Virginie was a monstre sacre, one of those people society thrived on discussing. But he had reckoned without society’s expectations of birth.
Last night she’d acknowledged that her mother was a servant. How could she come back from that? She could appear at court naked and live down the scandal, but inferior birth made the prospect unlikely.
Harry hated that attitude. Such a waste of talent and potential. For that alone he would have supported her. Her absence sent a flicker of anger through him, but what fanned it into full flame was the gossip.
“Such a shock, my dear!” Lady Spenlove said to her very especial friend while Harry was helping himself to a glass of wine from the buffet. “She appeared of such a refined countenance too!”
“She was always risqué,” Lady Trent answered. She stuffed yet another oyster patty into her mouth but didn’t bother clearing it before she spoke. “Now we know why. You can never breed the traits from someone of that nature.”
With his stomach churning in reaction to the appalling comment, Harry passed on. Only to be drawn into another group, also discussing the latest on-dit. He’d come here in the hope of finding Virginie, since she’d been invited, but failing that, to collect gossip. He wished he could be anywhere else. But he gritted his teeth and continued.
This time the parent of a young and extremely silly woman spoke. She flicked out her fan and swept it before her face as if the thought of the duchesse heated her blood. “Dear me, she surprised us all, did she not?”
Harry steamed, but he kept his voice steady. Barely. “Her mother appears to have occupied a respectable profession. I see no harm in it.”

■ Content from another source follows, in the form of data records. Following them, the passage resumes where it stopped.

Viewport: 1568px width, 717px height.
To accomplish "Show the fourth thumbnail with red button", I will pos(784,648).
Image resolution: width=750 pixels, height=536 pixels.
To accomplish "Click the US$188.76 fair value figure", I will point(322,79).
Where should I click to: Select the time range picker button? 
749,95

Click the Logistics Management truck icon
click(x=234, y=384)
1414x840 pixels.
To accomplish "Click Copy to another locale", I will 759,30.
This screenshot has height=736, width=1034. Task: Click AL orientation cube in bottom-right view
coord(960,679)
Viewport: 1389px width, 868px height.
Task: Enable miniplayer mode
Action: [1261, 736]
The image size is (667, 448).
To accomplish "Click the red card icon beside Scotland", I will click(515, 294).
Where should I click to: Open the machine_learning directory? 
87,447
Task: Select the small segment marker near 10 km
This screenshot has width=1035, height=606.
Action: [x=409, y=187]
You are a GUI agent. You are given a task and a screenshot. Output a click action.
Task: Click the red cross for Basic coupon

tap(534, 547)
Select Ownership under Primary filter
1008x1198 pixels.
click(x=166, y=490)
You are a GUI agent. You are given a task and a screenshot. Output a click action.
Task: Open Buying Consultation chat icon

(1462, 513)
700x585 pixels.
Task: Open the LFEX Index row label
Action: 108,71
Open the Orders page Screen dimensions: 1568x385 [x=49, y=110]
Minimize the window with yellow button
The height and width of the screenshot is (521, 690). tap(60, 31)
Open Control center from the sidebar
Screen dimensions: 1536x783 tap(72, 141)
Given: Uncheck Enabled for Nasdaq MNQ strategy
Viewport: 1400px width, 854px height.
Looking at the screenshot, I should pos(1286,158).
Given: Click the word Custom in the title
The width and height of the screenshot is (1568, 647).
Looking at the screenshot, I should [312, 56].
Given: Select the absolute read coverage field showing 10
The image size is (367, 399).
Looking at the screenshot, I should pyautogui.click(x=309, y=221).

Lady Joyce gave him a look of pure pity. “Sir, a woman need but to be attractive for a man to accept them.”
“I hardly think that some of the ladies the gentlemen prefer would dare to appear here.”
“Her mother is a common servant!”
They were escalating this so fast he could feel the wind go by. “I believe she was anything but a common servant. And has anyone received confirmation that she is her mother? The lady was distressed, and the woman merely escorted her out.” He attempted to turn the talk to someone he had no sympathy for. “Lyndhurst had given her a great shock. Maybe she turned to the first sympathetic shoulder.”
“That could be so,” Lady Joyce said, but her sympathies were more for Harry than for Virginie.
That was the way he could manage this. He was an eligible bachelor. They wouldn’t want to upset him. Her ladyship simpered at him and glanced across the room to where her daughter stood by a handsome youth Harry didn’t recognise. Her face fell when her mother raised a brow.
He endured that introduction and several others, for Virginie’s sake. Then he bore another presentation to a decidedly buck-toothed young woman. Then to a female he’d been avoiding since she’d set her sights on him when he attended his first ball.
Why such women should want him beat his understanding. His only explanation was his title and wealth. Truly that would amount to a multitude of reasons as far as society was concerned.
At the end of the musicale, Harry knew he was a marked man. He had shown himself willing and they were delighted to follow his lead. At the next ball he would be pursued relentlessly. A chase to the kill.
He would have to take care. Matrons were planning traps as he spoke and even flirted with one or two of the more spirited ladies.
None appealed to him. He’d come to London with an entirely different plan. He hadn’t even planned to enter society in any significant way, but to meet his fellow immortals. Most of whom were conspicuous by their absence today. Silently he cursed them while he smiled and conversed and agreed with everything except any condemnation of the Duchesse de Clermont-Ferand and her behaviour. He allowed criticism of Lyndhurst. He owed the man nothing, immortal or not. He merely admitted that he knew very little about the woman who claimed he’d fathered two children on her.
Having set on his course he had no choice but to continue. He appeared at the theatre that night, newly reopened after the scandal. After, he attended two balls, assiduously promoting Virginie’s cause without making his points too obvious.
At the second ball, finally he met a fellow immortal. D’Argento, resplendent in ice-blue velvet, nodded graciously then sauntered across the room to greet him. “I thought you’d all gone into hiding,” Harry grumbled to him, sotto voce.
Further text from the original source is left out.